LOS ANGELES
A police plan to map out Muslim communities that was sharply criticized and called religious profiling by civil rights groups has been shelved, a police spokeswoman said Wednesday.
Deputy Chief Michael P. Downing announced last week that the LAPD’s counterterrorism bureau planed to identify Muslim enclaves to determine which might be likely to become isolated and susceptible to “violent, ideologically based extremism.”
“There was a clear message from the Muslim community that they were not comfortable with it. So we listened,” Mary Grady, spokeswoman for the Los Angeles Police Department, told The Associated Press.
Grady said the program hadn’t been dropped, but rather had been indefinitely postponed. She couldn’t immediately say when it might be resumed.
Grady said the remaining part of the initiative, which includes outreach efforts to strengthen ties with Muslim communities, would continue, and police planned to meet with Muslim leaders Thursday.
Salam Al-Marayati, executive director of the Muslim Public Affairs Council, praised the decision.
“This is the first step to a healthy dialogue between Muslim organizations and the LAPD,” said Al-Marayati.

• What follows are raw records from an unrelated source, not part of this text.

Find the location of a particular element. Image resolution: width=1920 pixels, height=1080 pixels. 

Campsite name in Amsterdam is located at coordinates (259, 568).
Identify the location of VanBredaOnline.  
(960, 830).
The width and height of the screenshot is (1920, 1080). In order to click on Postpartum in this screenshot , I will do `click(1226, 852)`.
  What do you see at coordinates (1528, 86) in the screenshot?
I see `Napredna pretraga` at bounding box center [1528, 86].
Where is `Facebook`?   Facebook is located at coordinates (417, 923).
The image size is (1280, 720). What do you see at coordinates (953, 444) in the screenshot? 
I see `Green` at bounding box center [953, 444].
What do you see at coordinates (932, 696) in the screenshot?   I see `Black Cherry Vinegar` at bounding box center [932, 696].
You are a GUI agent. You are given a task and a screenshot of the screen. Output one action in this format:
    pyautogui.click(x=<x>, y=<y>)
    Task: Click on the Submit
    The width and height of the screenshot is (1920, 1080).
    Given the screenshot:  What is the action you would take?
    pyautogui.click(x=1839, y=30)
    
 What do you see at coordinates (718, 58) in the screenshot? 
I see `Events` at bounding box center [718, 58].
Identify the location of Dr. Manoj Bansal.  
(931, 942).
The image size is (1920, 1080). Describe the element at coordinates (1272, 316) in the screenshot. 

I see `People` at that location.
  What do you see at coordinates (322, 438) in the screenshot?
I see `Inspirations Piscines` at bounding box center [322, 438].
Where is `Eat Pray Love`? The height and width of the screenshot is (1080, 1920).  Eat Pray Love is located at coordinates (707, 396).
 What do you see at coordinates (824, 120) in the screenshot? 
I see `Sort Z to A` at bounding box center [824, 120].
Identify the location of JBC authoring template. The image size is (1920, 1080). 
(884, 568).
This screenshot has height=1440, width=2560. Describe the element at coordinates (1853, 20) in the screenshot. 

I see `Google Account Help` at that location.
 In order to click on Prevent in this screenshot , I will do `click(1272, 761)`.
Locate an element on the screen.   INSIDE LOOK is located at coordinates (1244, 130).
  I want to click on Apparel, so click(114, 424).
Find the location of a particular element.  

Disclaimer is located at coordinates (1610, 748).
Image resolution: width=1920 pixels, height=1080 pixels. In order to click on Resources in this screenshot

Al-Marayati said at Thursday’s meeting Muslim groups would be looking for police officials to make an “unabigious statement” that there would be no mapping.
When the plan was announced, several Muslim groups and the American Civil Liberties Union of Southern California sent Downing a letter expressing concern.
Downing and other city officials defended it, saying the idea was to deepen ties with Muslim communities. The plan would have had data assembled by the University of Southern California’s Center for Risk and Economic Analysis.
Downing testified about the plan before a U.S. Senate committee on Oct. 30.
There are an estimated 500,000 Muslims in Los Angeles, Orange and Riverside counties.